The two phase 3, randomized, double-blind clinical trials, PALACE 1 and PALACE 4, included 171 and 201 patients, respectively, with active psoriatic arthritis. PALACE 1 included patients who had previously been treated with oral disease-modifying antirheumatic drugs (DMARDs) and/or biologics, with some patients who failed previous treatment with a tumor necrosis factor (TNF) blocker, whereas PALACE 4 included DMARD-naïve patients. In both studies, patients were randomly assigned to treatment with either Otezla (apremilast, Celgene) or placebo.

In PALACE 1, 84% of patients who completed 52 weeks of therapy with apremilast 30 mg twice daily continued treatment through 2 years. At week 104, 65.3% of patients had achieved an American College of Rheumatology 20 (ACR20) response, according to a company press release. ACR50 and ACR70 responses were seen in 34% and 19.6% of patients, respectively.

In PALACE 4, almost 84% of DMARD-naïve patients who completed 52 weeks of apremilast 30 mg twice daily monotherapy continued therapy through 104 weeks. ACR20 was achieved by 61.4% of patients receiving the monotherapy, according to the release. A response of ACR50 was achieved in 40.7% and of ACR70 in 19.2% of patients.

Improvements in physical function, enthesitis, dactylitis and joint swelling and pain were also sustained through weeks 52 and 104, according to the release.

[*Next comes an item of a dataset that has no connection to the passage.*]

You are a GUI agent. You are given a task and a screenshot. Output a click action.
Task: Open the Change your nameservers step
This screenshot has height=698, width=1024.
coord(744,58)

Most adverse events reported in the second year of treatment were similar to symptoms presented in the first year, including diarrhea, nausea, headache or upper respiratory tract infection, and were reported in about 5% of patients. Discontinuation rates due to adverse events remained the same in both years.

Apremilast was approved by the U.S. Food and Drug Administration in March 2014 for the treatment of adults with active psoriatic arthritis and in Sept. 2014 for the treatment of patients with moderate-to-severe plaque psoriasis who are candidates for phototherapy or systemic therapy, according to the release.

Reference: www.celgene.com.